### TASKS TO CARRY OUT
1 - Answer these questions from the tokenization deep dive, marking each answer (a), (b) or (c) to match:
(a) What range of subword tokens does it name as the practical sweet spot for vocabulary size?
(b) Which tokenizer does BERT (base/large) use, and what is its vocab size?
(c) Who adapted the data-compression BPE algorithm for NLP, and in what year?
2 - List every model in the table of the tokenization deep dive whose tokenizer is Unigram LM (SP).
3 - Reproduce from the tokenization deep dive everything from "BPE, WordPiece, Unigram" down to "3 via SentencePiece).".
[DOCUMENT TEXT Boundary: Start]
Part V — NLP Foundations

§ 5.3 Tokenization Deep Dive

BPE, WordPiece, Unigram LM, byte-level encoding, Tiktoken — how raw text becomes integer IDs and why that step shapes everything downstream.

1. Overview

Before a transformer sees a single character of text, that text has been converted to a sequence of integer token IDs. The tokenizer decides the vocabulary size V, the sequence length T, and which surface forms are treated as atomic units. Every downstream property — generation speed, multilingual fairness, arithmetic reasoning, context-window utilisation — traces back to this invisible pre-processing step. Three subword families dominate: BPE (used by GPT-2 through GPT-4 and LLaMA 1/2), WordPiece (BERT), and Unigram LM (T5, LLaMA 3 via SentencePiece).

The choice of tokenizer is not cosmetic. LLaMA 3 upgraded from a 32 000-token SentencePiece vocabulary (LLaMA 2) to 128 000 tokens specifically to improve efficiency on code and multilingual text — the same document produces roughly 3× fewer tokens, directly enabling longer effective context for the same sequence length budget.

2. Vocab Size vs Sequence Length

Vocabulary size and sequence length are in tension: a small vocabulary keeps the embedding table small but forces long token sequences (more attention FLOPs, worse long-range memory); a large vocabulary compresses sequences but increases embedding-table memory and softmax cost, and every rare token gets fewer gradient updates. The practical sweet spot is 30 000 – 128 000 subword tokens.

Model	Tokenizer	Vocab size	Notes
GPT-2	Byte-level BPE	50 257	r50k_base; 40 000 merges + 256 bytes + <\|endoftext\|>
GPT-3 / InstructGPT	Byte-level BPE	50 257	Same r50k_base vocab as GPT-2
GPT-3.5 / GPT-4	Byte-level BPE	100 277	cl100k_base; 100 000 merges + <\|endoftext\|> specials
GPT-4o / o-series	Byte-level BPE	200 019	o200k_base; more efficient for code + multilingual
BERT (base/large)	WordPiece	30 522	## prefix for continuation tokens; [UNK] still present
T5	Unigram LM (SP)	32 000	SentencePiece; sentence-piece prefix ▁
LLaMA 1 / 2	Unigram LM (SP)	32 000	SentencePiece; separate byte fallback tokens
LLaMA 3 / 3.1	Byte-level BPE (Tiktoken)	128 000	128 000 base + 256 special tokens; tiktoken format
Mistral / Mixtral	Unigram LM (SP)	32 000	Same as LLaMA 2 tokenizer
DeepSeek-V3	Byte-level BPE	102 400	100 000 BPE merges + extra special tokens
Qwen 2.5	Byte-level BPE (Tiktoken)	151 936	Large vocab improves code + multilingual efficiency

3. BPE — Byte Pair Encoding

Sennrich et al. (2016, arXiv:1508.07909) adapted the data-compression BPE algorithm for NLP: start with a vocabulary of individual characters and iteratively merge the most frequently co-occurring adjacent pair into a new symbol. After N merges the vocabulary has |chars| + N symbols. Encoding a new word applies these merges in order, greedily, left to right.
[DOCUMENT TEXT Boundary: End]
[DATASET EXCERPT Boundary: Start]
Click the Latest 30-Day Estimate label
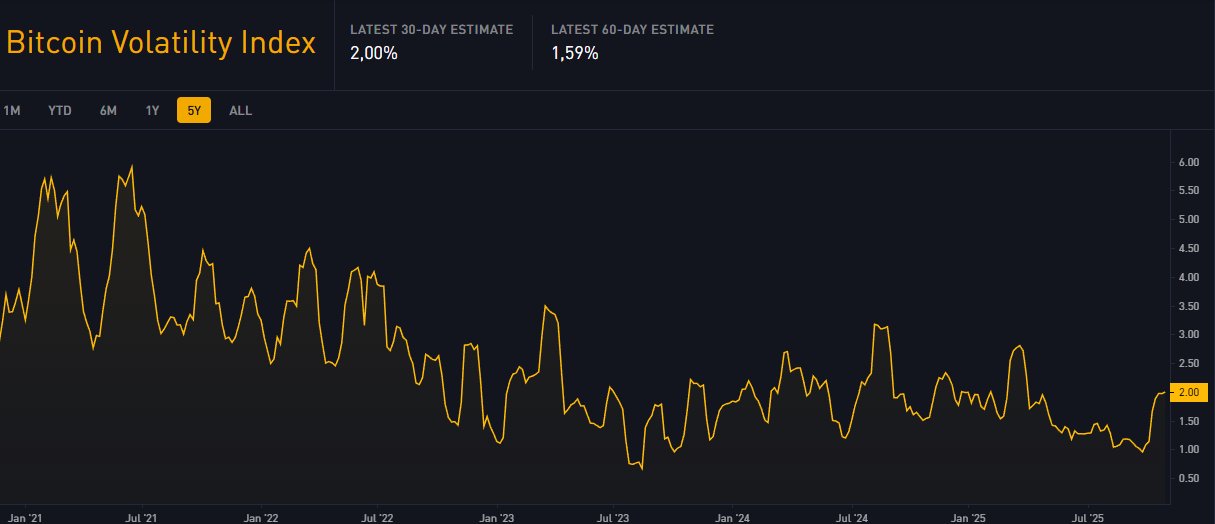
[DATASET EXCERPT Boundary: End]
### ANSWERS TO EACH TASK
1 -
(a) 30 000 – 128 000 subword tokens.
(b) WordPiece, with a vocab size of 30 522.
(c) Sennrich et al., in 2016 (arXiv:1508.07909).

2 -
- T5
- LLaMA 1 / 2
- Mistral / Mixtral

3 -
BPE, WordPiece, Unigram LM, byte-level encoding, Tiktoken — how raw text becomes integer IDs and why that step shapes everything downstream.

1. Overview

Before a transformer sees a single character of text, that text has been converted to a sequence of integer token IDs. The tokenizer decides the vocabulary size V, the sequence length T, and which surface forms are treated as atomic units. Every downstream property — generation speed, multilingual fairness, arithmetic reasoning, context-window utilisation — traces back to this invisible pre-processing step. Three subword families dominate: BPE (used by GPT-2 through GPT-4 and LLaMA 1/2), WordPiece (BERT), and Unigram LM (T5, LLaMA 3 via SentencePiece).